I set my haul on the dining table—a battered thing that might have started life as an office desk—and then stretched my back, hands above my head until the vertebrae popped.

“Jesus, you’re going to throw out your shoulder if you keep buying books at this rate,” Nate said, already stacking his own loot on the end table, sorting them by genre. “At least tell me you’ll donate the duds.”

I arched a brow. “That’s rich, coming from the man with a first edition ‘Sex After Sixty’ on his coffee table.”

Nate grinned, unabashed. “A gift from a former boss. You never know when you’ll need to diversify your reading list.” He set down the last of his books, then turned to face me, hands in his back pockets—a classic Nate posture, half-casual, half-bracing-for-impact.

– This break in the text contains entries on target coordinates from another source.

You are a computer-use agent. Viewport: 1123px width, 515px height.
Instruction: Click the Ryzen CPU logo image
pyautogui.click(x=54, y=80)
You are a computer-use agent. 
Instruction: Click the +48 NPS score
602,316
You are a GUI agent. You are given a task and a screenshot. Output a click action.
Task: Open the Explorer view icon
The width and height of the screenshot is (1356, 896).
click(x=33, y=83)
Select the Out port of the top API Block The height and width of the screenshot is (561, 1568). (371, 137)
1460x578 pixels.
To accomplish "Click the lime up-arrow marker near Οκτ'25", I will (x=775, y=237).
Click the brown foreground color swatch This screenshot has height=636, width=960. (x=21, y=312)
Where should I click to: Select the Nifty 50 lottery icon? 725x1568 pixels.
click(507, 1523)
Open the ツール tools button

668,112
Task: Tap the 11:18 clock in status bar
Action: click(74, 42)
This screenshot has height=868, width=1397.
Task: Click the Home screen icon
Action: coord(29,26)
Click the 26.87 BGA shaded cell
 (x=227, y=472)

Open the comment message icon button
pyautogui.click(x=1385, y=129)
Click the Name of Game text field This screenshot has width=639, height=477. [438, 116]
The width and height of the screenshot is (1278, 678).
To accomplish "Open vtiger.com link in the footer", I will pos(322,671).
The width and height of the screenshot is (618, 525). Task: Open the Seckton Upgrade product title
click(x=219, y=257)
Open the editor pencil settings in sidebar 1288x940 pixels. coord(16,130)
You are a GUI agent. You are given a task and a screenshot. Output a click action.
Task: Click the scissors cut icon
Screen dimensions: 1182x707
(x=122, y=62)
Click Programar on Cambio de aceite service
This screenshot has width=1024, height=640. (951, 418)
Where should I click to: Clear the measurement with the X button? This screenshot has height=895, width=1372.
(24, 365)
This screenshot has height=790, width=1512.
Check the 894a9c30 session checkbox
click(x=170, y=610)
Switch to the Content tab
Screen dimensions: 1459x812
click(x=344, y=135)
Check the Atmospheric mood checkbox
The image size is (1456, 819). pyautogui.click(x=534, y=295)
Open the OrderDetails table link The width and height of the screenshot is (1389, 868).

I watched him for a beat, waiting for the punchline, but he just stood there, silent, shifting from foot to foot. The effect was oddly endearing. When he finally spoke, he sounded almost nervous.

“Hey,” he said. “Can I ask you something? And before you answer, just promise you won’t laugh.”

“Depends,” I said. “Is it about ‘Sex After Sixty?’ Because I think you’re getting ahead of yourself.”

He gave a tight, crooked smile, then shook his head. “No. I mean—well, maybe in thirty years, but…” He trailed off, then took a breath. “Would you want to move in?”

The words hung there, impossibly heavy and light at the same time.

I blinked. “Move in… here?”

Nate nodded, the flush climbing his neck. “Yeah. With me. Here. Officially. I know it’s not perfect, and I know it’s probably too soon, and I get if you want to keep your space—especially after everything... But—” he hesitated, searching for the rest, “—I like waking up with you. I like coming home and knowing you’ll be here. Even if you leave hair all over the bathroom and fill my sink with weird coffee filters.”

I almost laughed at that, but there was a tremor in his voice, a realness that stopped me cold.